Poi logistics, la struttura: un’enciclopedia di aneddoti e trucchi, la visione che ha portato Tayēr+Elementary a ridosso dell’Olimpo del bar. Non una briciola dell’esperienza qui, nel già pittoresco quartiere di Shoreditch, risponde ai canoni del tradizionale. “Volevamo abbattere i preconcetti che ancora circondano il mondo del bar, volevamo realizzare un ambiente che permettesse agli ospiti di aprirsi, fidarsi di noi e lasciarsi andare”. È l’unione di due realtà a sé stanti: Tayēr (dallo spagnolo taller, laboratorio) è dove tutto vola altissimo, il concetto si spinge ai limiti, l’esperienza tocca vette di servizio e gusto inarrivabili; Elementary, come dice il nome, è più fresco e facile, una versione ipermoderna del bar di quartiere. Per dirne una, si avvale di un sistema meccanico unico al mondo, che fa precipitare la temperatura di un prodotto fino a -5°: “La stessa temperatura che raggiunge un cocktail shakerato o mescolato. Questo abbatte i tempi di preparazione, per cui l’unica attività del bartender riguarda spillare alla spina o versare da bottiglie già pronte: magari si elimina la magia dei movimenti del bartender, ma per molti l’importante è semplicemente sentirsi chiedere come è andata la giornata”.

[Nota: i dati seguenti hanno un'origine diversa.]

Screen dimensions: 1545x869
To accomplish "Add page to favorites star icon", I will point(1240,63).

Una relazione simbiotica, paragonabile alle realtà di ristorazione stellata che hanno anche il bistrot. Occhio però: “Potrebbero esistere molti Elementary, ma un solo Tayēr”, per il quale è stata letteralmente scomodata una tecnologia mai utilizzata prima. Il bancone del Tayēr è infatti stato fatto su misura, ispirato nella meccanica a un alveare: “È la costruzione geometrica più solida presente in natura. Il bancone è realizzato con un sistema dinamico che permette a ciascun bartender di impostare il set up come preferisce: abbiamo lo staff diviso equamente tra destri e mancini, per dirne una. Senza contare chi è più o meno alto; così abbiamo la possibilità di lavorare sempre in un ambiente ideale”.

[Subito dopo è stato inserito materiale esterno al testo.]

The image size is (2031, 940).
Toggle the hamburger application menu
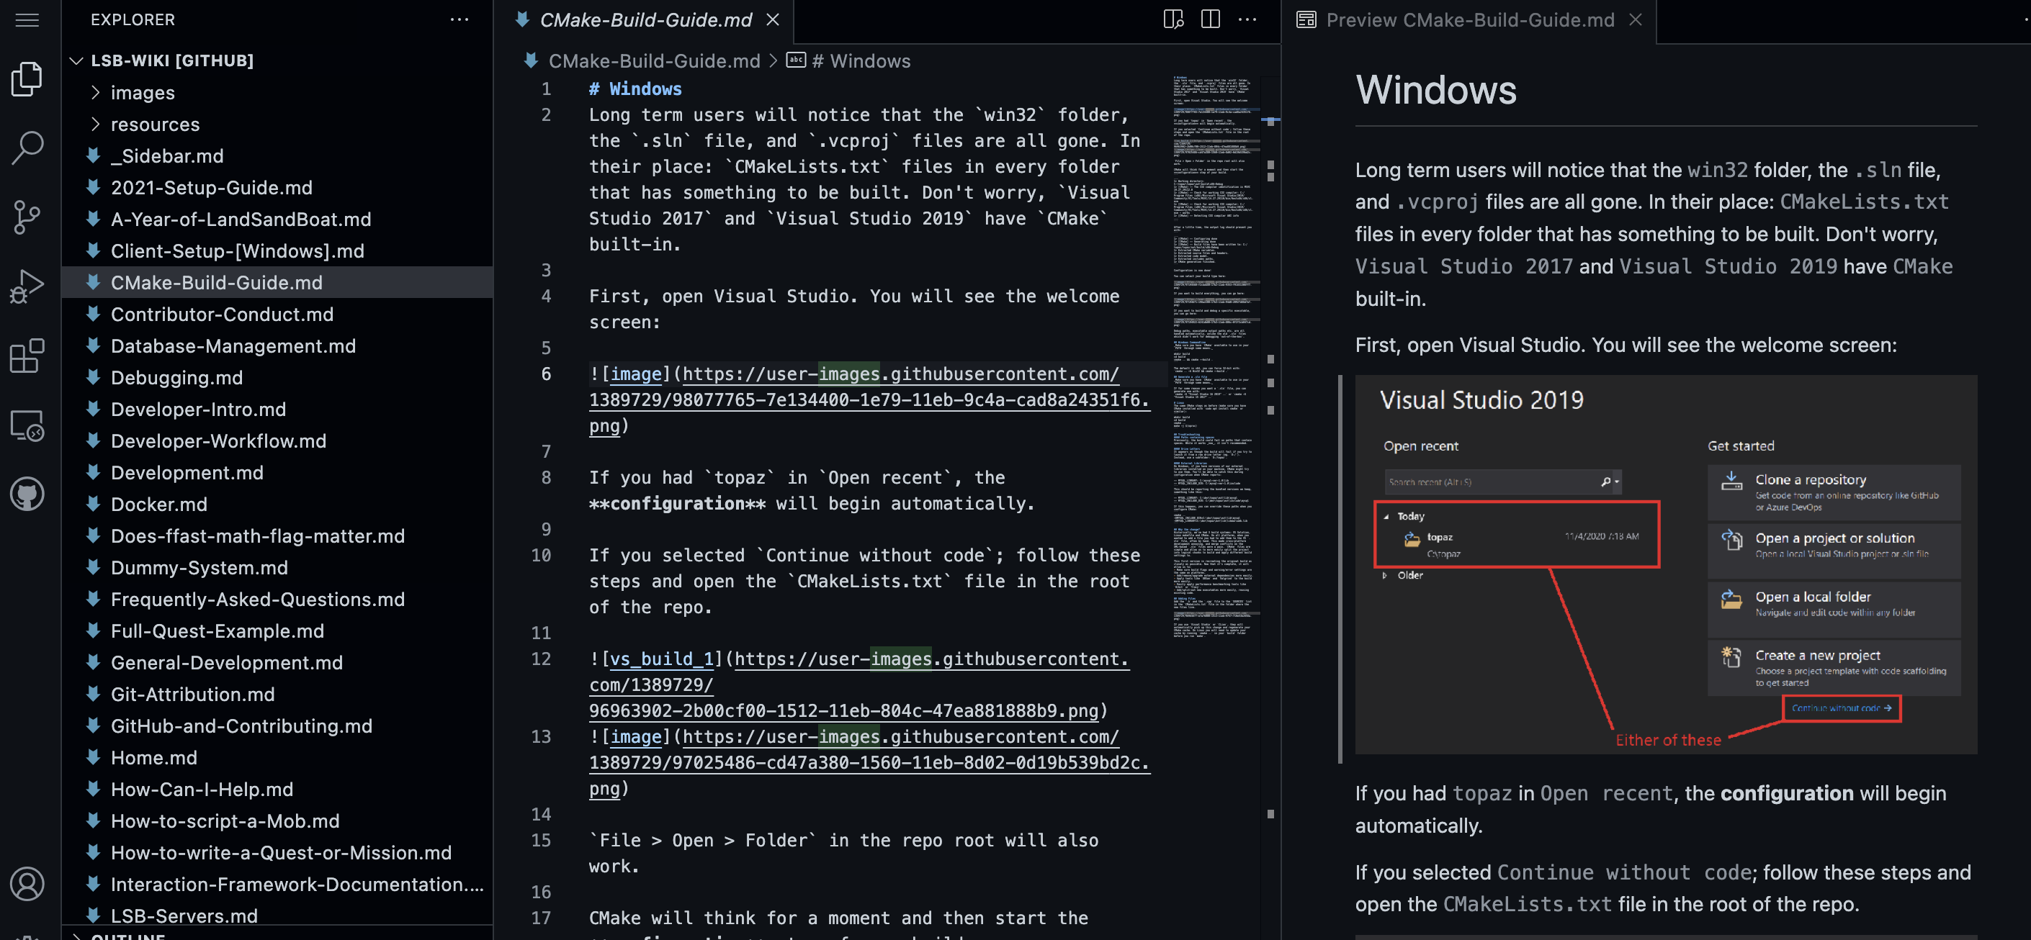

Infine education, la formazione. Poco da dire, ma potentissimo: “È imprescindibile. Chi lavora con noi deve aggiornarsi costantemente su quattro punti: bar business, tecnica, materie prime, servizio e ospitalità. Ed è dai dettagli che si nota poi la differenza, sul lungo periodo: per essere il miglior bar del mondo , devi essere il bar più pulito del mondo, il più sicuro del mondo“. Un bignami di nozioni, suggerimenti, opinioni anche forti, condite da lezioni di tecnica pura sulla struttura dei drink, sulla fermentazione homemade, sulla stagionalità. Materiale che potrebbe valere oro, se ascoltato con attenzione e riproposto sul territorio italiano, che pur nel pieno di una crescita esponenziale, vede la miscelazione troppo spesso attenta all’oggi, assente nel domani e vittima dell’allergia all’imparare. Berg è tornata al The Stellar in serata, per una guest shift che ha chiuso la sua permanenza a Firenze: sperando che da oggi ci sia qualche nozione in più, perché il bar in Italia non sia più lo stesso.